▶ [PROBLEM TO SOLVE]: No line of the records may be dropped; print them all again exactly.
**********
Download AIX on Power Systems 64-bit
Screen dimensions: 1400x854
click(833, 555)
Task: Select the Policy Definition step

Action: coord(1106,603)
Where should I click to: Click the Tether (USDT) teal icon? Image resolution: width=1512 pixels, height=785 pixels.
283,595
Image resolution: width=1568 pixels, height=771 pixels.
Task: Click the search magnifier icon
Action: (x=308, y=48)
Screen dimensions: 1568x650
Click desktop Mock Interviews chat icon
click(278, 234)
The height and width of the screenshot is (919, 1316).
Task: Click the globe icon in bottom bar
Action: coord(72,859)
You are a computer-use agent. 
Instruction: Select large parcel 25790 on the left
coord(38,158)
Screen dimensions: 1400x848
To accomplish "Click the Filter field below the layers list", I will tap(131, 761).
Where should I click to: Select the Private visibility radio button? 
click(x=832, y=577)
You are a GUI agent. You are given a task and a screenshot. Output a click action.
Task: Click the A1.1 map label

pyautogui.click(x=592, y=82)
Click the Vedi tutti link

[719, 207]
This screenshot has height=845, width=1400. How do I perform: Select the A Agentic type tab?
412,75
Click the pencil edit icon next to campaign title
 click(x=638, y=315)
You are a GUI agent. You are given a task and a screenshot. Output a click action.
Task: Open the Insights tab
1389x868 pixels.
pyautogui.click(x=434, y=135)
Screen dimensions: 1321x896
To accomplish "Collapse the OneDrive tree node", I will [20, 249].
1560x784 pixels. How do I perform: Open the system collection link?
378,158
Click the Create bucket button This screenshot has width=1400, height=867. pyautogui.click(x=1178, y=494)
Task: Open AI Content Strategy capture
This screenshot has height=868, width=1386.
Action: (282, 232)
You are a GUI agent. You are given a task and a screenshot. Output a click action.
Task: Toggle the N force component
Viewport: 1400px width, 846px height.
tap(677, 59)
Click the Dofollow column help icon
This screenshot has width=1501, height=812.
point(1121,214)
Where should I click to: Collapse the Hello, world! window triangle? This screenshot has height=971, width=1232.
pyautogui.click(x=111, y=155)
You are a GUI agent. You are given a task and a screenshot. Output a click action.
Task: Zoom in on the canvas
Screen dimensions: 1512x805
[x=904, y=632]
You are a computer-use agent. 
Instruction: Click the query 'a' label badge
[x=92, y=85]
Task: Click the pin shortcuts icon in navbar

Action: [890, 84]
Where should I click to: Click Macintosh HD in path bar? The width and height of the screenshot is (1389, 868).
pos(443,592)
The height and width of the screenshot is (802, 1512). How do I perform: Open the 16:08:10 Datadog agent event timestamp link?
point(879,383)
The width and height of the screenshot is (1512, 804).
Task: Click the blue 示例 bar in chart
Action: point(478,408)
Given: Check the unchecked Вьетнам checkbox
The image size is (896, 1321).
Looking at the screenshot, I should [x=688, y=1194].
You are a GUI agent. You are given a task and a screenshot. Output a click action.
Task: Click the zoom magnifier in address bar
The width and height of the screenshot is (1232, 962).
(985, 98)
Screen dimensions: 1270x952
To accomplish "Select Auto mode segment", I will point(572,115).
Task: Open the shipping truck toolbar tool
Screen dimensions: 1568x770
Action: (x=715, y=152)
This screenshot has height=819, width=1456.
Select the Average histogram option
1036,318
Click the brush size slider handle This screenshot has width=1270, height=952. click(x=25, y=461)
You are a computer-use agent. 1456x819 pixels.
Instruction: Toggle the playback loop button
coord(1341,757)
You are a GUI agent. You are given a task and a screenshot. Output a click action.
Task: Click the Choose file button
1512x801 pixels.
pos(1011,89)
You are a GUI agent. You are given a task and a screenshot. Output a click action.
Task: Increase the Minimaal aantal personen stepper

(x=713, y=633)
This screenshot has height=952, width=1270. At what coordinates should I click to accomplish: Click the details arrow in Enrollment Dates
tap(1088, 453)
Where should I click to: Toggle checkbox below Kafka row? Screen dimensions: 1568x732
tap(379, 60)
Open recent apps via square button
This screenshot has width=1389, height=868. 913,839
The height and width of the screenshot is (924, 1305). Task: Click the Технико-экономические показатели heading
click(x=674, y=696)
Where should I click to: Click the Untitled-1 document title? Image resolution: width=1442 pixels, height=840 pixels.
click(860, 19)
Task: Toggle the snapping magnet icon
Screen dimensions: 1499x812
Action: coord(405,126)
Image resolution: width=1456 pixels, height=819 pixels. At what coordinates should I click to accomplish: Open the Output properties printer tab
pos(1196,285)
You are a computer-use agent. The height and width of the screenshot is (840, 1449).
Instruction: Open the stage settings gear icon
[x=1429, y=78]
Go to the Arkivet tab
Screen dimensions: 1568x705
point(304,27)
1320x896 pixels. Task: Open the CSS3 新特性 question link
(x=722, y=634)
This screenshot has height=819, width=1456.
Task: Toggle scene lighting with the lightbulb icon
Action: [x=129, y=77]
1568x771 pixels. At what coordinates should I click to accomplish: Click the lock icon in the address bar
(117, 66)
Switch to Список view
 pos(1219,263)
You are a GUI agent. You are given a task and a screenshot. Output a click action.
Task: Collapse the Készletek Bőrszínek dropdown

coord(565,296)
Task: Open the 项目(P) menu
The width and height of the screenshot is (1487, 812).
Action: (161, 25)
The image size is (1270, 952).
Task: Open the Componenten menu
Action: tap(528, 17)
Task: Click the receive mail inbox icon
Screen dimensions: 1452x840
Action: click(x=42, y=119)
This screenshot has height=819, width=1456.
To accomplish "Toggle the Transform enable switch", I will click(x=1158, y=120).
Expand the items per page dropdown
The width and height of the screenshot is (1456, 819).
**********
▶ [RESPONSE TO THIS EXERCISE]:
Download AIX on Power Systems 64-bit
Screen dimensions: 1400x854
click(833, 555)
Task: Select the Policy Definition step

Action: coord(1106,603)
Where should I click to: Click the Tether (USDT) teal icon? Image resolution: width=1512 pixels, height=785 pixels.
283,595
Image resolution: width=1568 pixels, height=771 pixels.
Task: Click the search magnifier icon
Action: (x=308, y=48)
Screen dimensions: 1568x650
Click desktop Mock Interviews chat icon
click(278, 234)
The height and width of the screenshot is (919, 1316).
Task: Click the globe icon in bottom bar
Action: coord(72,859)
You are a computer-use agent. 
Instruction: Select large parcel 25790 on the left
coord(38,158)
Screen dimensions: 1400x848
To accomplish "Click the Filter field below the layers list", I will tap(131, 761).
Where should I click to: Select the Private visibility radio button? 
click(x=832, y=577)
You are a GUI agent. You are given a task and a screenshot. Output a click action.
Task: Click the A1.1 map label

pyautogui.click(x=592, y=82)
Click the Vedi tutti link

[719, 207]
This screenshot has height=845, width=1400. How do I perform: Select the A Agentic type tab?
412,75
Click the pencil edit icon next to campaign title
 click(x=638, y=315)
You are a GUI agent. You are given a task and a screenshot. Output a click action.
Task: Open the Insights tab
1389x868 pixels.
pyautogui.click(x=434, y=135)
Screen dimensions: 1321x896
To accomplish "Collapse the OneDrive tree node", I will [20, 249].
1560x784 pixels. How do I perform: Open the system collection link?
378,158
Click the Create bucket button This screenshot has width=1400, height=867. pyautogui.click(x=1178, y=494)
Task: Open AI Content Strategy capture
This screenshot has height=868, width=1386.
Action: (282, 232)
You are a GUI agent. You are given a task and a screenshot. Output a click action.
Task: Toggle the N force component
Viewport: 1400px width, 846px height.
tap(677, 59)
Click the Dofollow column help icon
This screenshot has width=1501, height=812.
point(1121,214)
Where should I click to: Collapse the Hello, world! window triangle? This screenshot has height=971, width=1232.
pyautogui.click(x=111, y=155)
You are a GUI agent. You are given a task and a screenshot. Output a click action.
Task: Zoom in on the canvas
Screen dimensions: 1512x805
[x=904, y=632]
You are a computer-use agent. 
Instruction: Click the query 'a' label badge
[x=92, y=85]
Task: Click the pin shortcuts icon in navbar

Action: [890, 84]
Where should I click to: Click Macintosh HD in path bar? The width and height of the screenshot is (1389, 868).
pos(443,592)
The height and width of the screenshot is (802, 1512). How do I perform: Open the 16:08:10 Datadog agent event timestamp link?
point(879,383)
The width and height of the screenshot is (1512, 804).
Task: Click the blue 示例 bar in chart
Action: point(478,408)
Given: Check the unchecked Вьетнам checkbox
The image size is (896, 1321).
Looking at the screenshot, I should [x=688, y=1194].
You are a GUI agent. You are given a task and a screenshot. Output a click action.
Task: Click the zoom magnifier in address bar
The width and height of the screenshot is (1232, 962).
(985, 98)
Screen dimensions: 1270x952
To accomplish "Select Auto mode segment", I will point(572,115).
Task: Open the shipping truck toolbar tool
Screen dimensions: 1568x770
Action: (x=715, y=152)
This screenshot has height=819, width=1456.
Select the Average histogram option
1036,318
Click the brush size slider handle This screenshot has width=1270, height=952. click(x=25, y=461)
You are a computer-use agent. 1456x819 pixels.
Instruction: Toggle the playback loop button
coord(1341,757)
You are a GUI agent. You are given a task and a screenshot. Output a click action.
Task: Click the Choose file button
1512x801 pixels.
pos(1011,89)
You are a GUI agent. You are given a task and a screenshot. Output a click action.
Task: Increase the Minimaal aantal personen stepper

(x=713, y=633)
This screenshot has height=952, width=1270. At what coordinates should I click to accomplish: Click the details arrow in Enrollment Dates
tap(1088, 453)
Where should I click to: Toggle checkbox below Kafka row? Screen dimensions: 1568x732
tap(379, 60)
Open recent apps via square button
This screenshot has width=1389, height=868. 913,839
The height and width of the screenshot is (924, 1305). Task: Click the Технико-экономические показатели heading
click(x=674, y=696)
Where should I click to: Click the Untitled-1 document title? Image resolution: width=1442 pixels, height=840 pixels.
click(860, 19)
Task: Toggle the snapping magnet icon
Screen dimensions: 1499x812
Action: coord(405,126)
Image resolution: width=1456 pixels, height=819 pixels. At what coordinates should I click to accomplish: Open the Output properties printer tab
pos(1196,285)
You are a computer-use agent. The height and width of the screenshot is (840, 1449).
Instruction: Open the stage settings gear icon
[x=1429, y=78]
Go to the Arkivet tab
Screen dimensions: 1568x705
point(304,27)
1320x896 pixels. Task: Open the CSS3 新特性 question link
(x=722, y=634)
This screenshot has height=819, width=1456.
Task: Toggle scene lighting with the lightbulb icon
Action: [x=129, y=77]
1568x771 pixels. At what coordinates should I click to accomplish: Click the lock icon in the address bar
(117, 66)
Switch to Список view
 pos(1219,263)
You are a GUI agent. You are given a task and a screenshot. Output a click action.
Task: Collapse the Készletek Bőrszínek dropdown

coord(565,296)
Task: Open the 项目(P) menu
The width and height of the screenshot is (1487, 812).
Action: (161, 25)
The image size is (1270, 952).
Task: Open the Componenten menu
Action: tap(528, 17)
Task: Click the receive mail inbox icon
Screen dimensions: 1452x840
Action: click(x=42, y=119)
This screenshot has height=819, width=1456.
To accomplish "Toggle the Transform enable switch", I will click(x=1158, y=120).
Expand the items per page dropdown
The width and height of the screenshot is (1456, 819).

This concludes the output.